If a surgeon finds an unexpectedly challenging case during LA or RA, several techniques can help surgeons identify safe dissection planes to maintain negative margins. For example, indocyanine green has been used to delineate the vascular anatomy of adrenal neoplasms and enhance the contrast between tumor and normal tissue [23,24,25]. Intraoperative ultrasound has also been used to identify key structures and safe plane of dissections, resulting in lower rates of complications and conversion to open [26]. A hand-assist port may provide additional tactile feedback over laparoscopy alone; however, this is generally very rarely utilized in practice. These adjuncts should not delay conversion to open if indicated.

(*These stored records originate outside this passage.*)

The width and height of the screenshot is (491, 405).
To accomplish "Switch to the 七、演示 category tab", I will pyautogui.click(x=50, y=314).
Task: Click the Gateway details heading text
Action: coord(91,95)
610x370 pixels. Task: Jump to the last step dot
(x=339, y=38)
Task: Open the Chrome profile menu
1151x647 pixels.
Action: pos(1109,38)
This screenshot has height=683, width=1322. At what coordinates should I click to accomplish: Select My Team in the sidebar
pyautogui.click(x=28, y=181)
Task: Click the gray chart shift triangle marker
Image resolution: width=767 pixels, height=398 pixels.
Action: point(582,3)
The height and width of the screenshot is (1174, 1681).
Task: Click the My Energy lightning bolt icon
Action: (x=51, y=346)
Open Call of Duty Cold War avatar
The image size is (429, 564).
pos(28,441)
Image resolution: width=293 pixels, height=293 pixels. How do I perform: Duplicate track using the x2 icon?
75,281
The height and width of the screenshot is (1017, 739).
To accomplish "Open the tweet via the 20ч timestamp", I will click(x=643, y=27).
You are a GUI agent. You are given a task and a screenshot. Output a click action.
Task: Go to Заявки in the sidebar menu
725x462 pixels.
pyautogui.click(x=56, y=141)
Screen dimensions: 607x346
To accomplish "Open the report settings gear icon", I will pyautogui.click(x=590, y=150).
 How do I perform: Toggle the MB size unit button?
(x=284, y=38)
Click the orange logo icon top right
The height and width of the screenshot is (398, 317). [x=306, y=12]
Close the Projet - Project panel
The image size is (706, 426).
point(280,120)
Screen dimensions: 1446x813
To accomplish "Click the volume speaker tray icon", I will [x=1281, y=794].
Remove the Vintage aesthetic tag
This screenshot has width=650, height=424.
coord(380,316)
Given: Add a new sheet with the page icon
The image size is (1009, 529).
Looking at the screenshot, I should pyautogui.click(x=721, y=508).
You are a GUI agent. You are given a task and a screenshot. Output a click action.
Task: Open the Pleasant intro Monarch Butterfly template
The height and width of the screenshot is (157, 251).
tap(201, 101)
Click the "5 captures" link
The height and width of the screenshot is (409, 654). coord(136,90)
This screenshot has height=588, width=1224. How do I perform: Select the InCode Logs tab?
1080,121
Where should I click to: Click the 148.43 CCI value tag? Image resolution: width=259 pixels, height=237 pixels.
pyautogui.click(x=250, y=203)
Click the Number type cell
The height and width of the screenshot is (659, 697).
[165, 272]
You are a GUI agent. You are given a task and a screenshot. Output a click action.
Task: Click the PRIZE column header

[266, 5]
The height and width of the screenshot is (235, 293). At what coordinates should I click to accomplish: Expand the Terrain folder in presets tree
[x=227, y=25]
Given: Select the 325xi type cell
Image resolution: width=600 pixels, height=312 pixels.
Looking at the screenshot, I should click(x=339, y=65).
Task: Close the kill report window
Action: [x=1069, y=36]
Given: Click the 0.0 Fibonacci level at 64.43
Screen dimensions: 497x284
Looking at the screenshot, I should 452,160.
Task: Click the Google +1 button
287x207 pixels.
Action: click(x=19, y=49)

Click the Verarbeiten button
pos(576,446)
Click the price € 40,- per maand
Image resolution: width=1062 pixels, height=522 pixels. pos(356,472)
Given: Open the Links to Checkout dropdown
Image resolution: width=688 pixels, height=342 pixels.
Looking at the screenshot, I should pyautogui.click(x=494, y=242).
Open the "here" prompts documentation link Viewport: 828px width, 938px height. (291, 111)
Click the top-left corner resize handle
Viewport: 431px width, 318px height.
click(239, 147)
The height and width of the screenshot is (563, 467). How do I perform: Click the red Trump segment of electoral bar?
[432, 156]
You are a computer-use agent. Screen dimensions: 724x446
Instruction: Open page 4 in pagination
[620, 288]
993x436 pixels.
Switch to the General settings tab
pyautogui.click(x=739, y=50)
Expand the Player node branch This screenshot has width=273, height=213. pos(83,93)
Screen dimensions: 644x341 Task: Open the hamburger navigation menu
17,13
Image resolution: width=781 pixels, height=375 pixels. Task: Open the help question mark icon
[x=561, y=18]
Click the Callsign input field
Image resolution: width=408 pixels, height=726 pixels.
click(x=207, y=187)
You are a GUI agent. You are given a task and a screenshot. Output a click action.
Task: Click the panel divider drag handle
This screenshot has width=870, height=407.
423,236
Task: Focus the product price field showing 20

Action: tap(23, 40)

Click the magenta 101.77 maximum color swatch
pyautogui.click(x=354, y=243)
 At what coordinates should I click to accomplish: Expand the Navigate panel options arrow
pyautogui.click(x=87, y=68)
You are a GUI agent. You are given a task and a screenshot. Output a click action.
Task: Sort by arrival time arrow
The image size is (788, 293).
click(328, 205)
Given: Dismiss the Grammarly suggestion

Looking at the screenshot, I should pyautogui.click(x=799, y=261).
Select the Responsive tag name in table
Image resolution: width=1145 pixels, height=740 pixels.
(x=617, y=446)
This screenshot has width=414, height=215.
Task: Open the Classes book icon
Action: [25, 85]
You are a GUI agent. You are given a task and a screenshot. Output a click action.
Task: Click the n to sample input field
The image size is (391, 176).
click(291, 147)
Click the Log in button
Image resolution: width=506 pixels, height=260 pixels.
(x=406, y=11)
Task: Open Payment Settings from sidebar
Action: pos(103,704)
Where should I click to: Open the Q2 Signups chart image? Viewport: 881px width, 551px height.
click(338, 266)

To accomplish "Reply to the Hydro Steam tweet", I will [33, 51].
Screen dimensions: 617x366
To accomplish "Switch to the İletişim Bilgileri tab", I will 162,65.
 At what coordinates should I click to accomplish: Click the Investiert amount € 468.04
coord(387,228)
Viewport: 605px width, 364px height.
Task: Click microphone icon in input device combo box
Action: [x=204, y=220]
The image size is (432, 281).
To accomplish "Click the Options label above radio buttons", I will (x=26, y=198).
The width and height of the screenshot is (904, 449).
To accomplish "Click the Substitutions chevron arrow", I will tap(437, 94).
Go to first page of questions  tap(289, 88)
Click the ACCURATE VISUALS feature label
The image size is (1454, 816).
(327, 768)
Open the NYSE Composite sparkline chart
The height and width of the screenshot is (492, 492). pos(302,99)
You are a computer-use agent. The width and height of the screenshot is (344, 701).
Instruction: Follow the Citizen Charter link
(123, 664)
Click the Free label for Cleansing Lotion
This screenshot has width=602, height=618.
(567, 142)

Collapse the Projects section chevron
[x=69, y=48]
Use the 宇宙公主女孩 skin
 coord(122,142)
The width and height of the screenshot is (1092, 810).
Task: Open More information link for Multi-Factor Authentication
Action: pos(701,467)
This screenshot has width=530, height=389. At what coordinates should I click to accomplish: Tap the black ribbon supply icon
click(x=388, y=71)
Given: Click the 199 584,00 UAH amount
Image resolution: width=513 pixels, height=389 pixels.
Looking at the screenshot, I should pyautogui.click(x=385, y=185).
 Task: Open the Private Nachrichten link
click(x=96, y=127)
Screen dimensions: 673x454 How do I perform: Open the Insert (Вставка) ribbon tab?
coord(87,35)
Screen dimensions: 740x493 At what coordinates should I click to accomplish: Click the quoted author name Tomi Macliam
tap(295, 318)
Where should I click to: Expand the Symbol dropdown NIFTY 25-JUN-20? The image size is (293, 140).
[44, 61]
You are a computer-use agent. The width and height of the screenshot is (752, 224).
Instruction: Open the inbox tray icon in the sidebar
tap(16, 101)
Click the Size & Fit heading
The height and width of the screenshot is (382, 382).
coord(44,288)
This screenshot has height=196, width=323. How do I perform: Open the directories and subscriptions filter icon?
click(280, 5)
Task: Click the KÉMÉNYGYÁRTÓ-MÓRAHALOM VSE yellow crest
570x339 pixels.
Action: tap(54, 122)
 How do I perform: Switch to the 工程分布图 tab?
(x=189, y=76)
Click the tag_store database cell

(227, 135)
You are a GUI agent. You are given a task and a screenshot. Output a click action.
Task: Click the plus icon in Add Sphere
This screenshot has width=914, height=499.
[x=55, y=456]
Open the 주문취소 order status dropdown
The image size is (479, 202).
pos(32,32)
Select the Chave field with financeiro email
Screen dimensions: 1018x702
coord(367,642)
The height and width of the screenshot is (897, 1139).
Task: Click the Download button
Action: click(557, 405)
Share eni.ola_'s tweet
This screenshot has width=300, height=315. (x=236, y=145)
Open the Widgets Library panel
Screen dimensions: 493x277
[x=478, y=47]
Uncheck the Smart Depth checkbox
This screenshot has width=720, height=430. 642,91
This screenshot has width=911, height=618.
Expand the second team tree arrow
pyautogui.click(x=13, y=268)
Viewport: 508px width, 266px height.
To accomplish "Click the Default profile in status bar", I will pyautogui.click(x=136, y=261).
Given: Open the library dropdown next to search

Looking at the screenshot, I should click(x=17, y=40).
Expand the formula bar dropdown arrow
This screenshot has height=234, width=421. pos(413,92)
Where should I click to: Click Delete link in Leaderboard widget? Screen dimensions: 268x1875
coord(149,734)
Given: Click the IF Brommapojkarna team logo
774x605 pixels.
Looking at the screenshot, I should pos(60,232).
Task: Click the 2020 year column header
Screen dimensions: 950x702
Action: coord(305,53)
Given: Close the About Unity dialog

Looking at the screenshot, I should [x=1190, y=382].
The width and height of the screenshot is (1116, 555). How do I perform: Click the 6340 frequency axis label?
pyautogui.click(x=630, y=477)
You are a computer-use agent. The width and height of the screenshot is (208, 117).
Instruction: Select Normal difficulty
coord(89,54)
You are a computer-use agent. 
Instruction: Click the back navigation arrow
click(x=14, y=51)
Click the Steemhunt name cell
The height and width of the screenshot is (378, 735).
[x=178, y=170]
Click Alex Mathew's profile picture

Our study has some important limitations related to the retrospective nature of a national registry. The NCDB does not accurately describe clinically significant factors that may affect margin status, such as the extent of extra-adrenal invasion into adjacent organs. Details regarding operative approach are only available from 2010 and onward, which reduces the sample size of the study. The NCDB does not differentiate between transabdominal vs. retroperitoneal approaches, nor does it differentiate between surgeons who perform hand-assisted laparoscopy and those who stay completely laparoscopic, which may confound the outcomes assessed in our study. The sample size for RA was small (n = 77) in comparison to that of OA and LA, although to our knowledge, this is the largest study on RA for ACC in the literature. Most importantly, the data are susceptible to bias. In many cases, the diagnosis of ACC is not known preoperatively, and this may affect the operative approach, especially for smaller tumors. In addition, surgeons may be less inclined to perform minimally invasive adrenalectomies on larger tumors with extra-adrenal extension, leading to selection bias. Finally, the database also lacks information on recurrence rates and disease-free survival, which are important measures for oncologic outcomes. Overall, the limitations of the NCDB and the rarity of the disease stress the importance of establishing multi-institutional collaboratives to prospectively study the surgical treatment of adrenocortical carcinoma.

Conclusion

Laparoscopic adrenalectomy for ACC is associated with higher odds of positive margin status and conversion to open. Robotic and open adrenalectomies had similar odds of positive margins, although most robotic adrenalectomies were performed on smaller tumors, and the sample size for robotic operations was low. Centers with higher case volumes for ACC are more likely to utilize open surgery in the management of ACC and have lower odds of positive margin status. These factors should be considered when planning the operative approach for ACC.